Chapitre 2 — Un mariage qui n'est pas le mien
PRÉSENT
« Oui, je le veux. » J'ai murmuré, et à cet instant, je suis revenue à la réalité.
Deux mots. Deux maudits mots. Tout ce qui s'était passé au cours des deux derniers mois, toute la douleur accumulée depuis l'accident, m'a frappé comme une vague glacée. Bella était encore dans le coma—immobile, coincée entre la vie et la mort. Et moi… j'étais là, debout devant l'autel, scellant un avenir que je n'avais pas choisi, dépouillée de mon existence, de mon identité et de ma liberté.

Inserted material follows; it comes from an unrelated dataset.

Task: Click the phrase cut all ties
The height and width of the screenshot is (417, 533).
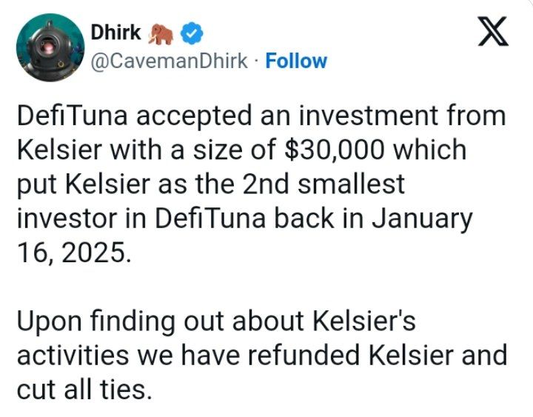Action: (84, 390)
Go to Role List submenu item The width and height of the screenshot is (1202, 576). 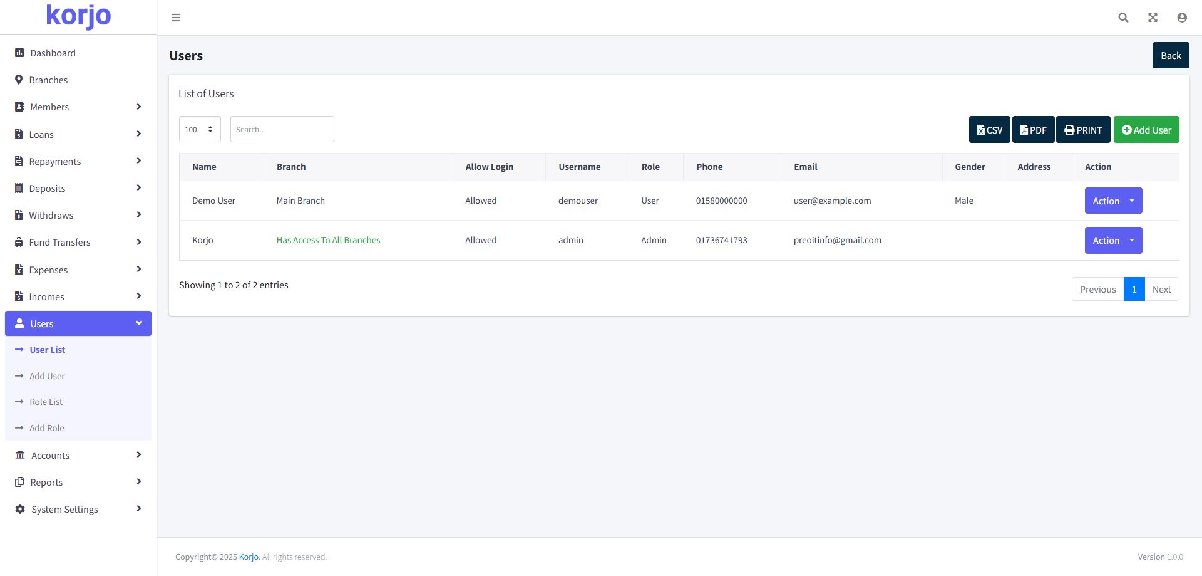click(46, 402)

Je portais une robe qu'elle avait choisie, une coiffure faite pour elle, et je me tenais à côté d'un marié qui l'aimait. J'ai levé les yeux et je l'ai vu.

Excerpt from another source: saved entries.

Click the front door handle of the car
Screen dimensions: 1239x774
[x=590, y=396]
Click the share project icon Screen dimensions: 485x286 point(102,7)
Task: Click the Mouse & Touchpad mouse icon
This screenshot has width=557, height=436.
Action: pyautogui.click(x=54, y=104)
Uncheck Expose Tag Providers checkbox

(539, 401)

Gael Moretti tenait ma main avec une fermeté contenue, aussi neutre qu'un homme d'affaires signant un contrat. Un sourire subtil et poli jouait sur ses lèvres, mais ses yeux racontaient une autre histoire. Ils étaient durs. Tendues. Comme si chaque seconde de cette cérémonie était une condamnation.
Et c'était le cas. Pour nous deux.
Ce n'était pas un mariage. C'était une sentence.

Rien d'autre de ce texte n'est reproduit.